In November 2015, a year after her original injury, Thomas was referred to Dr. Christian Lattermann, director of UK’s Center for Cartilage Repair and Restoration in UK Orthopaedic Surgery & Sports Medicine. In order to fix Thomas’ injury, Lattermann need to perform a cartilage transplant. Unfortunately, many patients who undergo this type of procedure experience muscle weakness afterward. To combat this problem, Lattermann, along with co-principal investigator Caitlin Whale, are leading a clinical trial to investigate how muscle stimulation using a device called the Phoenix Device could improve muscle strength following surgery.

“Weakness in the thigh musculature after this procedure is a big problem that we have not been able to improve,” Lattermann said. “[The Phoenix Study] is a way to find better techniques to treat this weakness.”

Thomas was eligible to participate in the clinical trial. First, Thomas’ strength and functional performance were measured. She then underwent an osteochondral allograft, a surgical procedure where a living piece of cartilage and bone from a cadaver is implanted in the knee. After surgery, Thomas had nine weeks of rest. Within days of surgery, she began a home treatment program, and a couple of weeks after surgery, she began participating in physical therapy. After completing the 12-week home treatment, Thomas’ strength and function were measured, and then again at six months and one year.

Lattermann’s team is still collecting data for this study, which will help them evaluate post-surgical treatment programs and how muscle stimulation can improve recovery.

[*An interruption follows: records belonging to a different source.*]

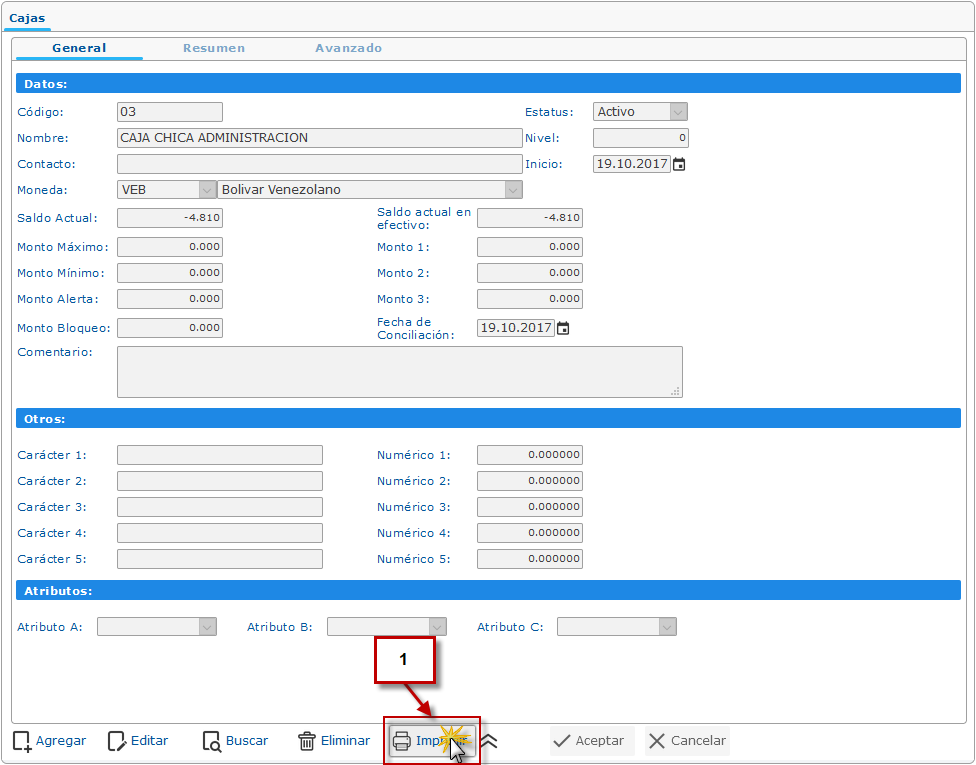976x765 pixels.
Task: Open the Fecha de Conciliación calendar picker
Action: click(563, 328)
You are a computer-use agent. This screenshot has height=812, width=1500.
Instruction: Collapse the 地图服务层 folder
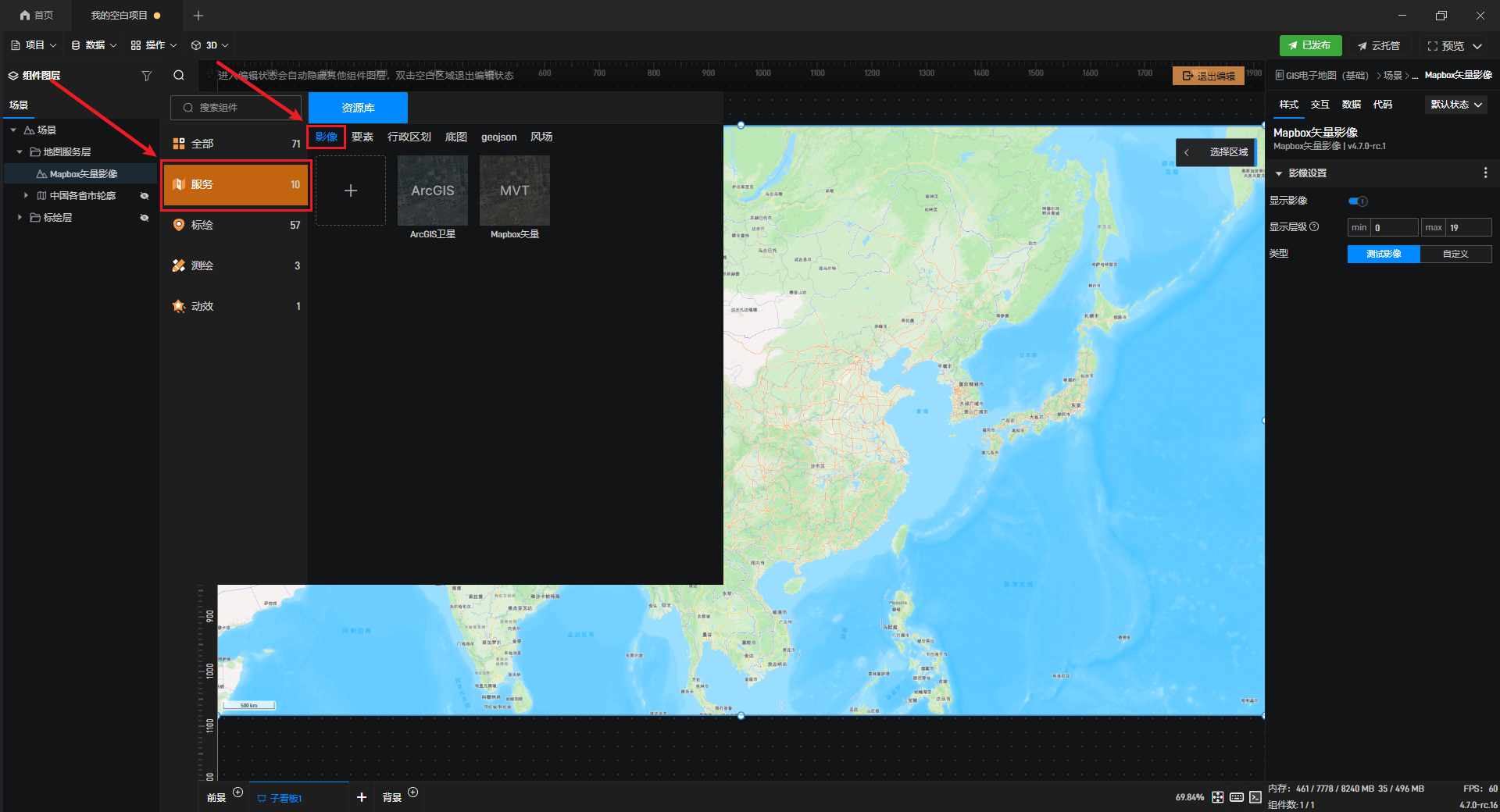click(20, 152)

“The basis for any clinical treatment has to be evidence-based research, and that’s what we’re doing here,” Lattermann said. “Our goal is for every patient being seen clinically to be enrolled into a research study or register as a research participant.”

Meeting her goals

After 12 months of treatment, Thomas feels she’s achieved the goals set out at her first appointment, even if she’s not exactly where she was before the injury.

“I am not 100 percent, but I understand Dr. Lattermann never promised or expected 100 percent,” she said. “I believe we met the goals he had hoped we would achieve. There are still some things I can’t do and some things I will never be able to do again. Aside from those few downfalls, I can walk, play with my grandchildren, stroll in a park or mall, get around my house, wear normal shoes and boots. I can live my live without falling to the ground, limping and enduring horrid pain.”

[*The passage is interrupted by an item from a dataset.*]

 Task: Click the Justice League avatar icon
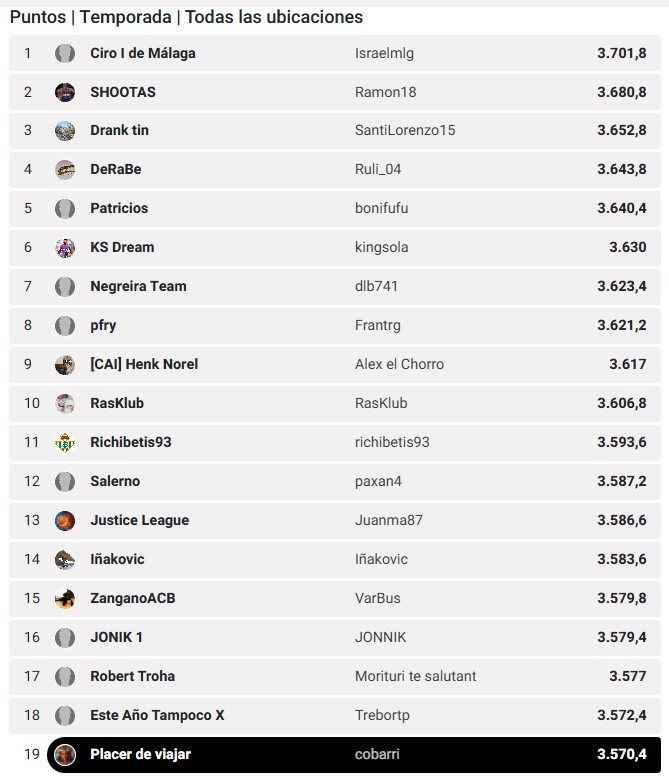click(x=65, y=521)
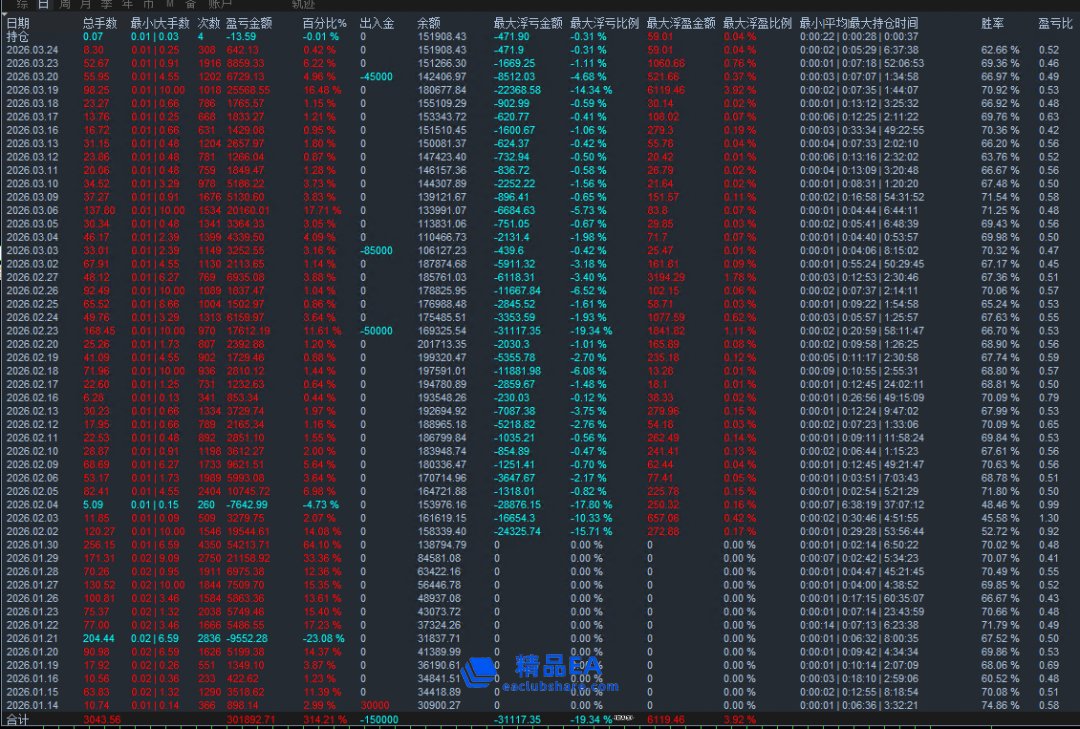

This was Thomas’ first time participating in research, an experience she describes as extremely positive. She felt comforted by the fact that she would leave each appointment with a plan of care and established treatment goals.

“I’ve had a lot of experiences with a lot of surgeons, and there’s no one like Dr. Lattermann,” Thomas said. “I can’t begin to express the gratitude I have for him and his team.”

Thomas now works as a nurse case manager, which is less strenuous for her knee. She says her own experience as both a patient and research participant have made her better at her job.

“I’m thrilled to be in the position I am and honored to be able to continue nursing,” she said. “I have yet another experience I can share with my patients. Understanding and personal knowledge are among the best gifts a nurse can share with her patients.”